Problem to work on — Search the records that follow and extract every line containing the string "computer".

Stored items:
*** Block opens ***
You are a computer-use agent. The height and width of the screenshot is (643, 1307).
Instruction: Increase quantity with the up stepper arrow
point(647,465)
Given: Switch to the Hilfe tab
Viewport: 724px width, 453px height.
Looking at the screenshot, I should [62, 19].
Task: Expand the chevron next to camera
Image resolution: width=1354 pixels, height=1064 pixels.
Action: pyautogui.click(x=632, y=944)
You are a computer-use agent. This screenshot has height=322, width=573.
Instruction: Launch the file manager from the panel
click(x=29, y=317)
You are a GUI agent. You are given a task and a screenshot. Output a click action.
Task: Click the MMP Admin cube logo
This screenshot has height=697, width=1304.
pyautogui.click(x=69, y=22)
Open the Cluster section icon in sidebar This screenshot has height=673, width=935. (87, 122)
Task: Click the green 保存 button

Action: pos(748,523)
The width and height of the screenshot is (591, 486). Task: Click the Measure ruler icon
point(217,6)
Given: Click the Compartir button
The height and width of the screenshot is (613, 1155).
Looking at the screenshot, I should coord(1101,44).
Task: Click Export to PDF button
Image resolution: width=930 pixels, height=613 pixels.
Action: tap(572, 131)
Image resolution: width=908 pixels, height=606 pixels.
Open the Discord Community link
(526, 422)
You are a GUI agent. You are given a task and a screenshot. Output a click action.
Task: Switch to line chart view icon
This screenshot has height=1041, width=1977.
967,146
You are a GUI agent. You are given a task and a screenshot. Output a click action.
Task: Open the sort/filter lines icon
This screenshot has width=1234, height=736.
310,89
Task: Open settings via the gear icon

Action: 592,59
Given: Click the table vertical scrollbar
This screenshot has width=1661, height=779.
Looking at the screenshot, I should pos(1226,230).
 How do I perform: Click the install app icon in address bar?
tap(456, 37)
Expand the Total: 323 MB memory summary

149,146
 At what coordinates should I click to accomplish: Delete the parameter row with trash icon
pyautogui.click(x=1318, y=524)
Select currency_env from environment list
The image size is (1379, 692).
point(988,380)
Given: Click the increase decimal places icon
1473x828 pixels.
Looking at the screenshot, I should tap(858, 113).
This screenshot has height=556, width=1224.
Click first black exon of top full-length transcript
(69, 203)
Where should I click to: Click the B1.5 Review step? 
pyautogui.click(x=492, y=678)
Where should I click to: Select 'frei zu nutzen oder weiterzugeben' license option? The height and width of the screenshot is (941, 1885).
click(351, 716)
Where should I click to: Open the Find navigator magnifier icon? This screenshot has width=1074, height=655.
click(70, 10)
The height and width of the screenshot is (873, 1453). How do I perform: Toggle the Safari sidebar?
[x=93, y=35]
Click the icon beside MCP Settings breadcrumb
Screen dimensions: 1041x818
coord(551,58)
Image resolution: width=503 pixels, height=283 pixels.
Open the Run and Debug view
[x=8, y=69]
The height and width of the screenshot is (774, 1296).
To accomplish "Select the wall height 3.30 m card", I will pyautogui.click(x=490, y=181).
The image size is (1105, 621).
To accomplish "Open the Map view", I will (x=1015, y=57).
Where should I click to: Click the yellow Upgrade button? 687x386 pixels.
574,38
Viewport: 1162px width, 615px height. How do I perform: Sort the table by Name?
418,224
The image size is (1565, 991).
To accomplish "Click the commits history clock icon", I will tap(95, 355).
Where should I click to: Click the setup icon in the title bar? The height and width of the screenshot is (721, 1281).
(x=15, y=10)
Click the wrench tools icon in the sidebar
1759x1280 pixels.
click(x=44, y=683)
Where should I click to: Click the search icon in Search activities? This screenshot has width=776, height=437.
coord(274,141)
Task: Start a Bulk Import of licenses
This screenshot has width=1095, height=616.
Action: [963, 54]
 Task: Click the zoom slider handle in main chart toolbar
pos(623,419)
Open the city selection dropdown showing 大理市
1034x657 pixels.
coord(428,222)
*** Block closes ***
Answer to this problem —
You are a computer-use agent. The height and width of the screenshot is (643, 1307).
You are a computer-use agent. This screenshot has height=322, width=573.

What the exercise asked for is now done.